NEW ORLEANS – Mapping out prospective savings in specific service lines has helped Salem (Ore.) Hospital executives make the case for a significant deployment of information technology.
The executive staff was able to project conservative savings in top DRGs, such as those for cardiology, gynecology, medicine, orthopedics and surgery, estimating annual savings ranging from $2.6 million to $7.8 million.
That was part of the reason Salem Hospital’s board committed to a $38 million investment in IT. However, the hospital’s leadership understood that simply installing IT alone wouldn’t guarantee a return on investment.
The facility integrated IT into its larger strategic vision and took a number of steps to engage employees and devise new ways of delivering care, according to Salem executives who spoke at an educational session at February’s annual conference of the Healthcare Information and Management Systems Society in New Orleans.
Executive support and careful planning exemplified the collaboration between IT leaders and financial executives at Salem Hospital. Such cooperation is essential in ensuring realistic and successful IT implementations, they said.
Both Aaron Crane, Salem’s CFO, and Dennis Y. Sato, vice president and CIO, played instrumental roles in the choosing and installing clinical information systems at the 450-bed community hospital.
Even though the facility was strong financially, physicians and employees had a history of not getting involved in IT decision-making. Two previous attempts to implement clinical information systems were unsuccessful, Sato said.
“One of the major challenges of our organization was transforming a culture of ‘entitlement’ to one of engagement in order to have a successful implementation,” he said. The organization is truly ready for IT, he said, when people, processes, knowledge and technology are aligned to achieve high safety, top quality, efficient care and maximum productivity.

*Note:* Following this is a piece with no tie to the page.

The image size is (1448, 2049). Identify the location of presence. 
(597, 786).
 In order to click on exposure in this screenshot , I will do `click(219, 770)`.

The hospital developed an integrated strategic plan in 2003, including an initiative to improve quality. That would require several technologies, such as an electronic medical record, wireless technology and decision support systems.
That required cooperation between the CIO and CFO. These executives often have different concerns, but for a challenging implementation they must find ways to collaborate so leadership can show that it embraces the common goal of improving quality and patient safety, Crane said.
For example, the CFO expects the CIO to provide fiscal responsibility and withstand requests that increase the scope and cost of implementations. Conversely, the CIO expects the CFO to understand the benefits of clinical information systems, help develop a return on the IT investment and help “sell” the system to the governance board.
In addition to clinical systems, Salem Hospital implemented several patient financial systems, such as billing, scheduling and admission-discharge and transfer.
Before implementation, the hospital surveyed staff about the facility’s readiness to move to a new clinical information system. That survey showed a lot of work was needed in areas such as technical infrastructure, order set development and standardization and workflow redesign and transformation.
In calculating ROI, Salem used a third party to measure system benefits, looking at savings as a result of reduced nursing time, decreased HIM processing, reduction of lengths of stay and revenue cycle enhancement.
However, the board was most interested in increased patient safety and improved quality.